*** Opening of Information ***
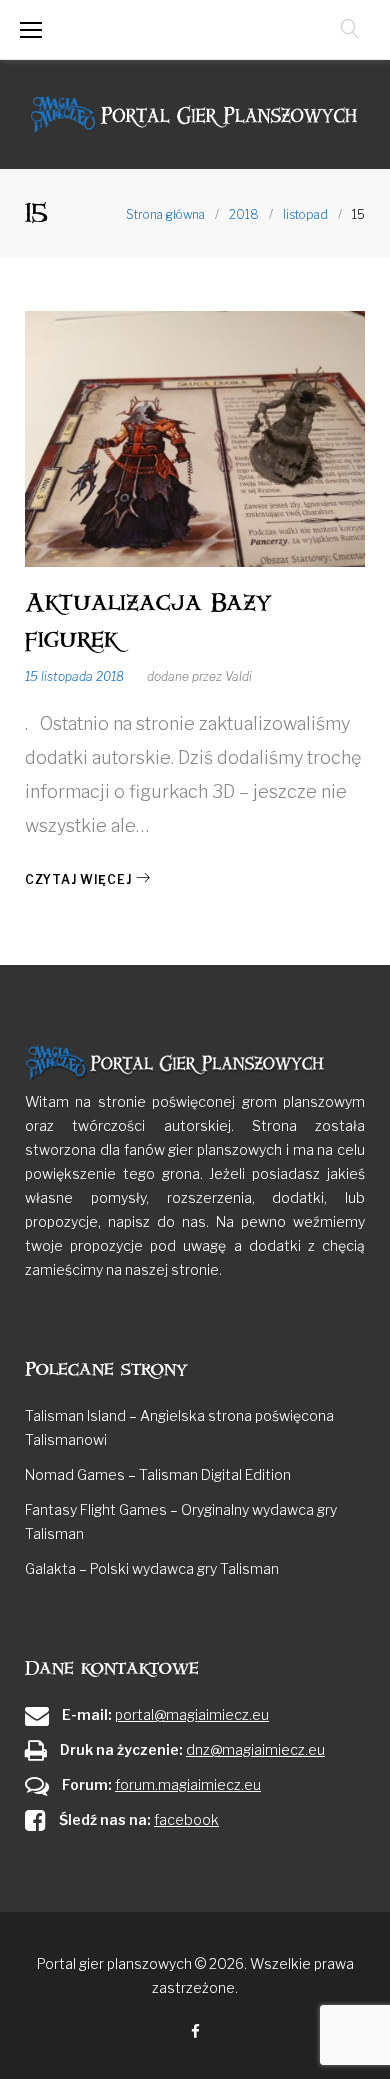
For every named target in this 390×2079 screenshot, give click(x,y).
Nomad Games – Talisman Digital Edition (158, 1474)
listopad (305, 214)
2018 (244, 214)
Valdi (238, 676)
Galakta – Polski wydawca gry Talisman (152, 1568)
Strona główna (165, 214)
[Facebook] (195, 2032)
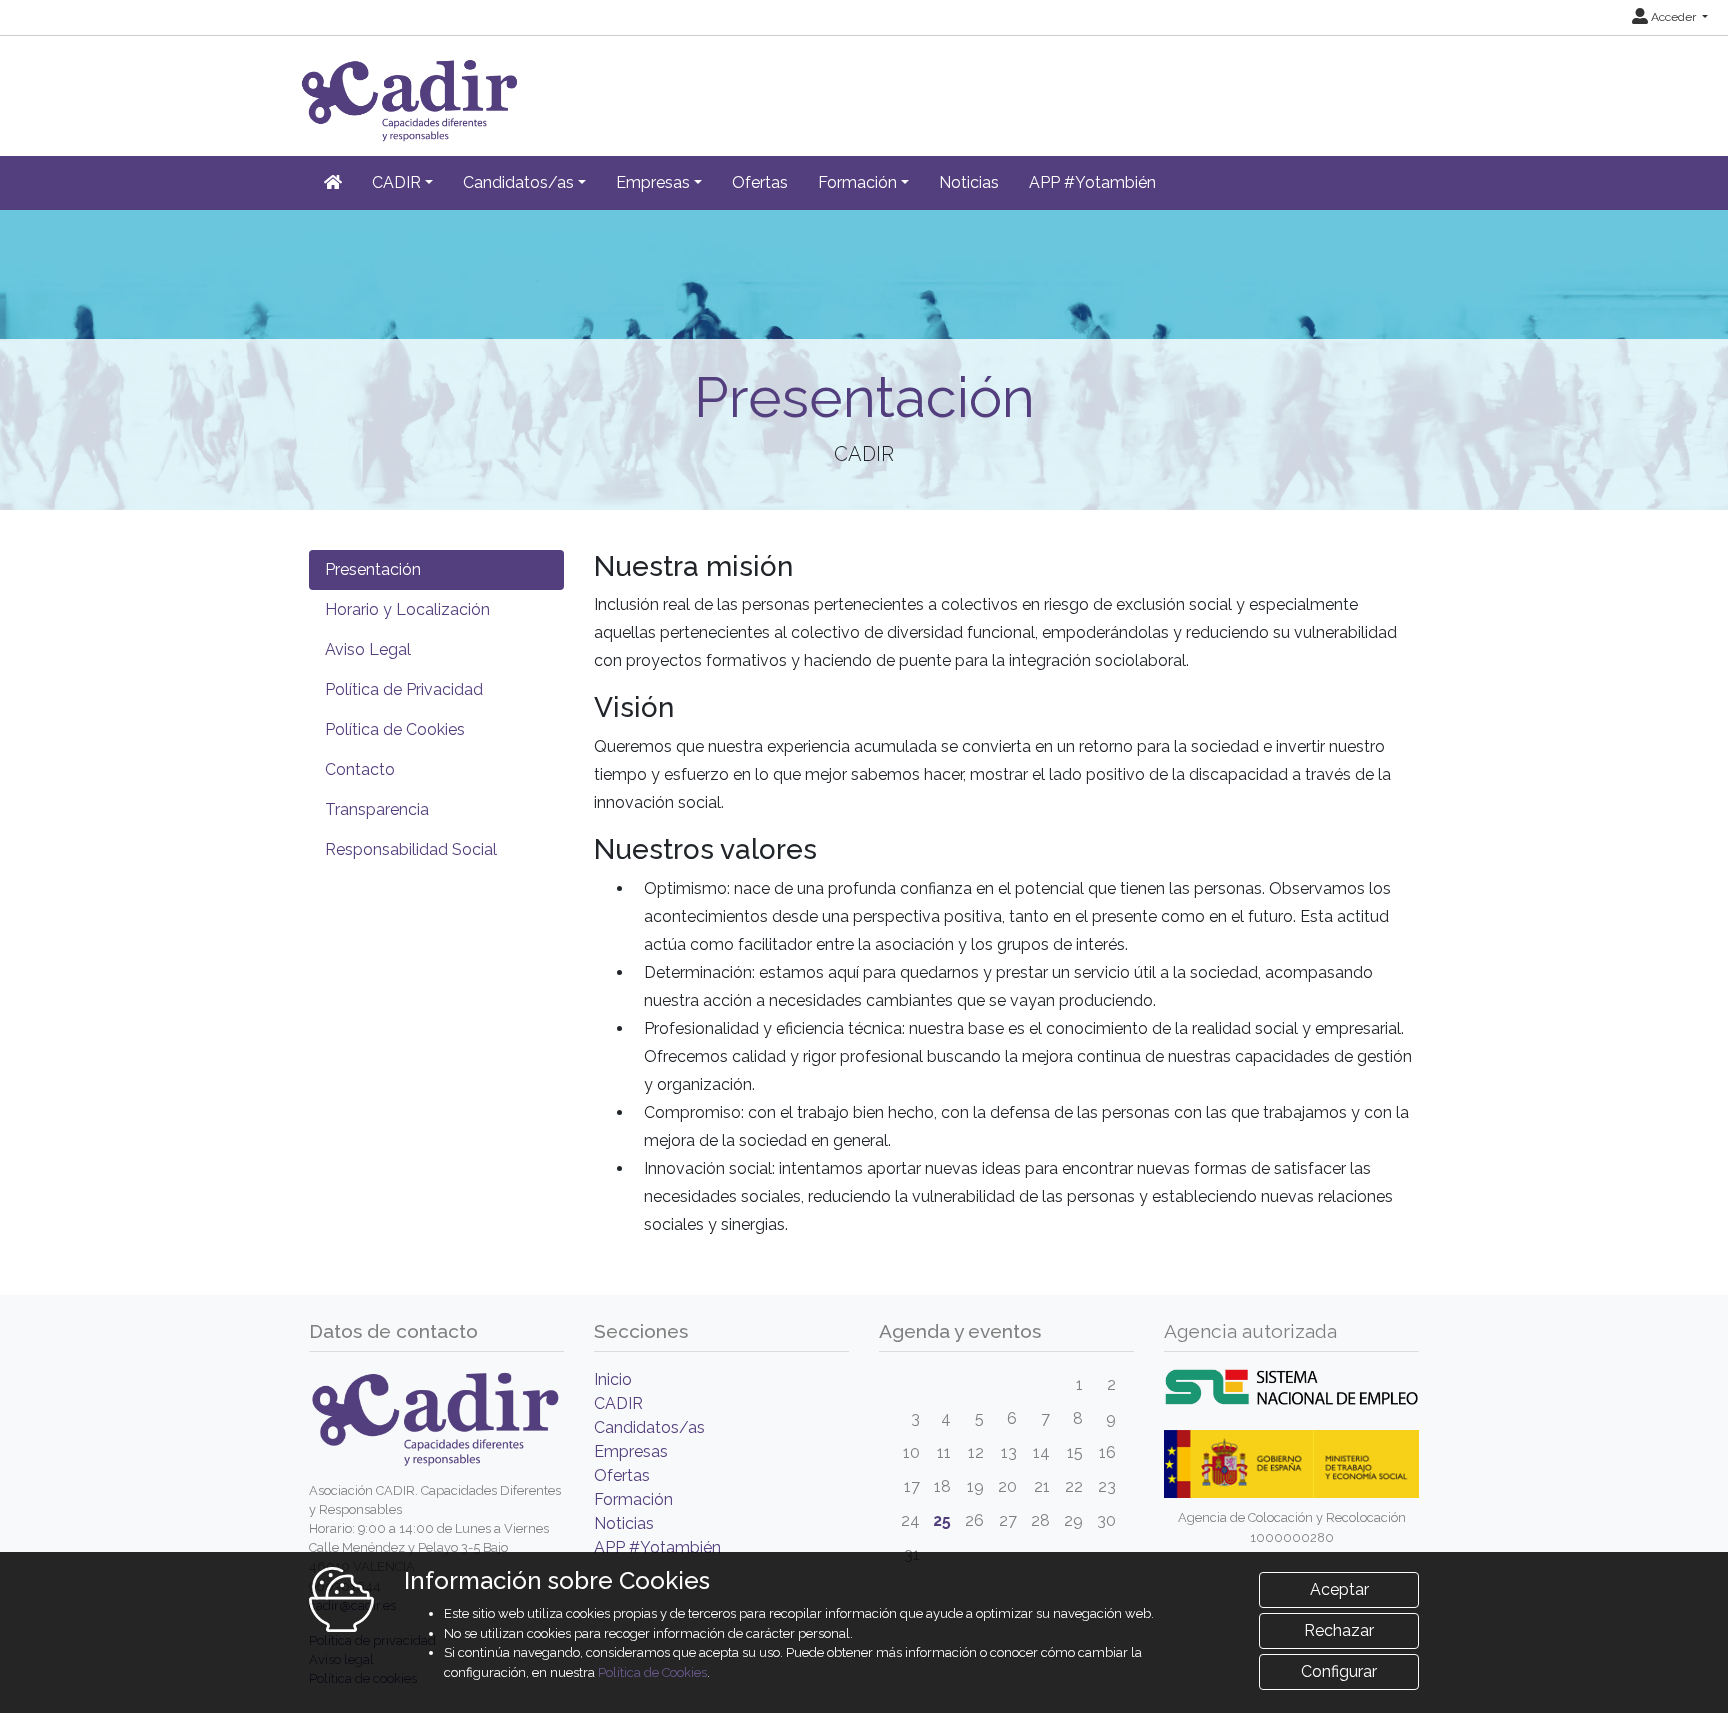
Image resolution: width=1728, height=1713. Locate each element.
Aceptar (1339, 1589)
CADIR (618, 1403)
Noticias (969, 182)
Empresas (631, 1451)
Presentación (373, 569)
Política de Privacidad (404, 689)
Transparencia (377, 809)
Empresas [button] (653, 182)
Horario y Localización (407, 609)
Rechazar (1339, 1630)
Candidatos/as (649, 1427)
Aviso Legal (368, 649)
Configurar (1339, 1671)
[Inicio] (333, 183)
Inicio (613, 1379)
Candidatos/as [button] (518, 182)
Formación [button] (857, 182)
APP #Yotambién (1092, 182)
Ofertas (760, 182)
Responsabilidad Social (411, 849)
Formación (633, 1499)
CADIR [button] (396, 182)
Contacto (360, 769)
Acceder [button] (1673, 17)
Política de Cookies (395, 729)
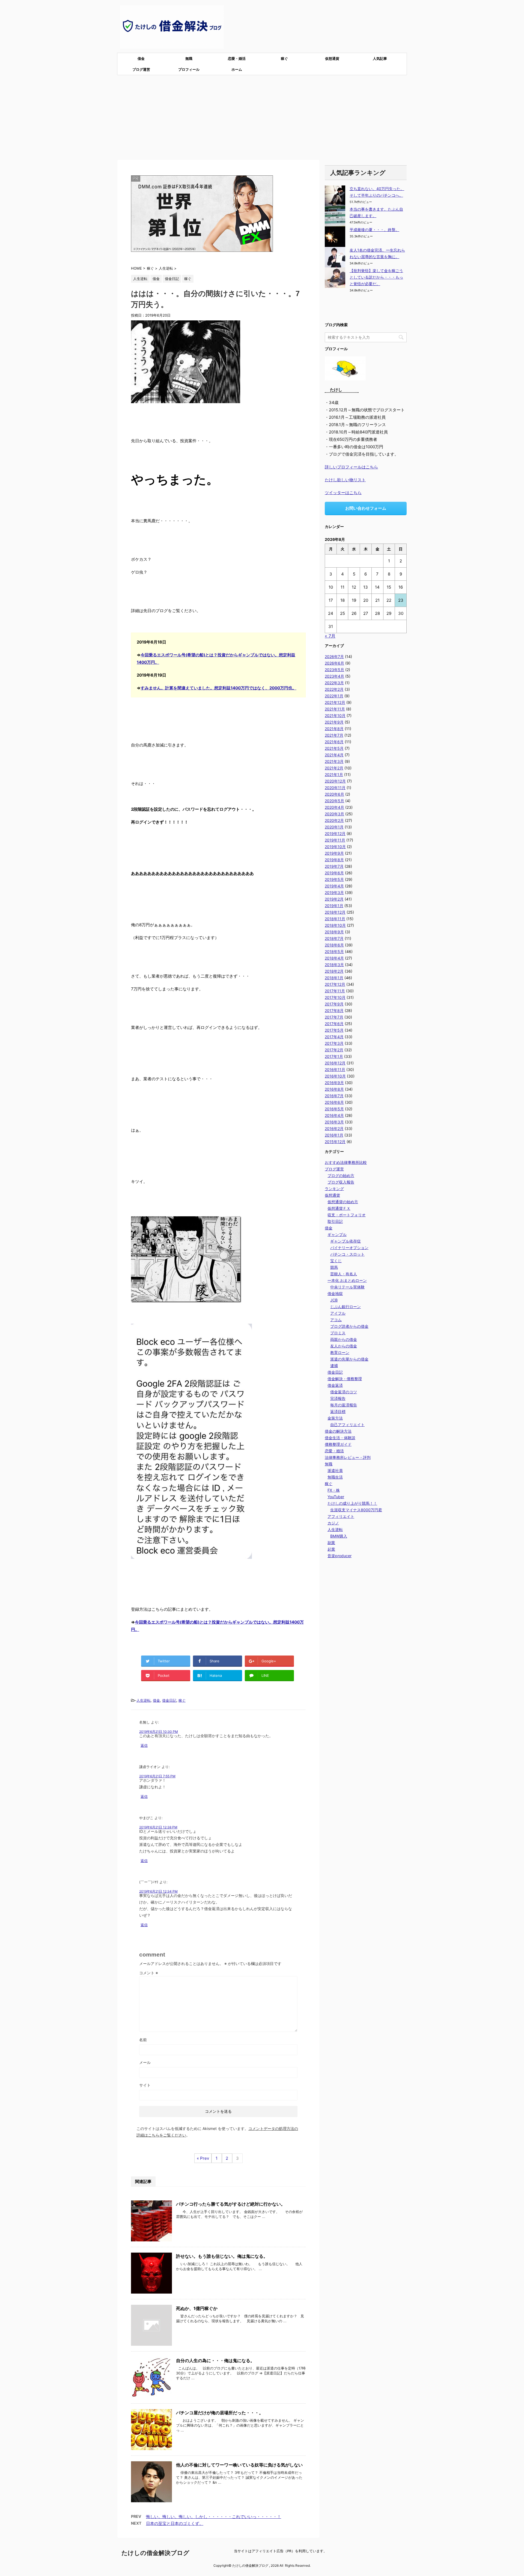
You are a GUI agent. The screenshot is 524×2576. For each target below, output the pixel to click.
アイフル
*** Close of Information ***
Exercise instructions: Whenever a line above includes the string "screenshot", copy it.

Response to the exercise:
For every named target in this 390×2079 screenshot, give click(x,y).
You are a GUI agent. The screenshot is 524×2576. For each target below, output the pixel to click.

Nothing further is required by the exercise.